Sogno per sogno, quello che rimane e che ci fa riflettere è lo stupore che sempre ci pervade nel conoscere la storia di certi luoghi, di chi li ha realmente vissuti per necessità o perché in assenza di alternative, per contrasto a ciò che, il più delle volte, risulta essere il ridicolo epilogo di quanti, senza aver mai neanche sbucciato una patata comprata alla Coop, hanno deciso che quella sarebbe stata la loro “nuova vita”. Una nuova vita cercata fuori dalla dimensione del comfort, per sfuggire a quella che con il tempo, il nostro tempo, ha trasformato per alcuni in una brodaglia insipida, dove il falso diventa ogni giorno sempre più indistinguibile dal vero. A cominciare proprio dall’idea stessa di vita nella natura, rappresentata dall’ennesimo spot come un comodo “playground” dove tutto è possibile, basta solo immaginarlo.
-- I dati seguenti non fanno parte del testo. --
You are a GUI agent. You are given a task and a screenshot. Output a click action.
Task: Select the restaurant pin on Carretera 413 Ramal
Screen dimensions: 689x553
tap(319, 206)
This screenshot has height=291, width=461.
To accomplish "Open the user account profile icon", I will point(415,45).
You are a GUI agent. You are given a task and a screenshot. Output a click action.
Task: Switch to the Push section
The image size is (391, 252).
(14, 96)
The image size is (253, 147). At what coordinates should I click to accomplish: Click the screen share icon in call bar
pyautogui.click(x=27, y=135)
Salvo poi ritrovarsi appesi a un fazzoletto di terra, in un luogo remoto e impervio, senza più via di scampo, neanche grazie al nuovo perfetto outfit acquistato apposta per l’occasione.

*Lafuori. Una pagina pubblicitaria in meno, uno spunto di riflessione in più. Lafuori non è un nuovo brand outdoor fondato da due giovani mountain runners appassionati di climbing. Non è l’account Instagram di un influencer. Non è nemmeno il nome di una falesia segreta di un’isola sconosciuta del Mediterraneo o di un hotspot di Hokkaido dove cade la neve più polverosa del mondo. Lafuori è il titolo del contro editoriale di Outdoor Magazine. Un racconto libero e disincantato dell’outdoor scritto sotto mentite spoglie.